Pietro Antonio LOCATELLI (1695-1764)
Sei Concerti a Quattro Opera VII [79:52]
Ensemble Baroque “Carlo Antonio Marino”/Natale Arnoldi
rec. August 2020, Chiesa SS. Fermo e Rustico di Cornale di Pradalunga, Italy
TACTUS TC691203 [79:52]
I do not enjoy negative criticism but on this occasion I have to state up front that I found this one a real trial to listen through. Neither performances nor recording are up to the standards one has grown to expect on CD and certainly not from the usually reliable Tactus label. However, on the bright side it did cause me to pay special attention to these Opus 7 concertos by Locatelli, a set I had not previously heard. The earlier sets, particularly Opus 1 and Opus 3, are much more familiar territory and having discovered this, the last set extant, Opus 9 having been lost, my listening turned into a voyage of pleasurable discovery.
Locatelli was born and raised in Italy becoming a pupil possibly of Corelli but more likely Valentini before departing in his early 30s to live in Amsterdam where most of his works were published. His Opus 1 concerti , though dated 1721, were not published until he reached The Netherlands. All other sets followed from his Amsterdam publisher save for this Opus 7 set of six concertos which were issued in Leiden in 1741. What is striking about his music is the degree of virtuosity expected, especially from the first violins. One explanation I have heard, from a leading Vivaldi player, for the comparative lack of performances and recordings is that they are very hard to play and need a lot of rehearsal. It certainly sounds a valid reason because music of this quality demands far greater exposure than it gets. Enjoyable as it is, Locatelli’s music is in a field already crowded with figures like Bach, Handel, Telemann, Vivaldi and Corelli, not to mention a host of other, not exactly minor names like Geminiani, Veracini and Torelli. Locatelli does lean to the flashy end of virtuoso display. His earlier Opus 3 set of concertos L’arte del violino gained him the retrospective label of the Paganini of the 18th Century. By the time he was composing Op 7 he displayed more than a hint of the Galante style that was soon to lead into the classical period. Contemporary critics were not entirely complementary, Burney declaring his music excited “more surprise than pleasure” and another commenting that his playing was “unbearable for delicate ears”!

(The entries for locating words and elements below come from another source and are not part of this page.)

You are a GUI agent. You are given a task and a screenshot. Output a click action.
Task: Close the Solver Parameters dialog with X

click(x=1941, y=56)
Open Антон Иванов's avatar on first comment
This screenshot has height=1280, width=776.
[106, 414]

Oddly it is this characteristic that suggests I might have just such delicate ears, for the playing sounds rather rough and screechy. If I believed it intentional that would be OK, but sadly I think it comes down to unrefined ensemble playing, not helped one bit by a curiously echoey recording well below the standards for this label. I stopped for a break after just three concertos and had to force myself back for the rest and for a subsequent rehearing. I tried it out on a trusted fellow enthusiast to be sure I had not misjudged; he too was dismayed.
There are few alternatives for Op 7 but one in particular shows the music to be performable and really very attractive, that from the Ensemble Violini Capricciosi on Brilliant Classics, though it appears to be available only as a multi-CD box with all the Concerti Grossi, Op 1, Op 4 and Op 7, (review) where my colleague Stuart Sillitoe agrees as to its qualities. He also dismisses the old Berlin Classics recording for the same reason I do, “laboured”.
This new Tactus CD ought to have been welcomed but I fear it must be rejected.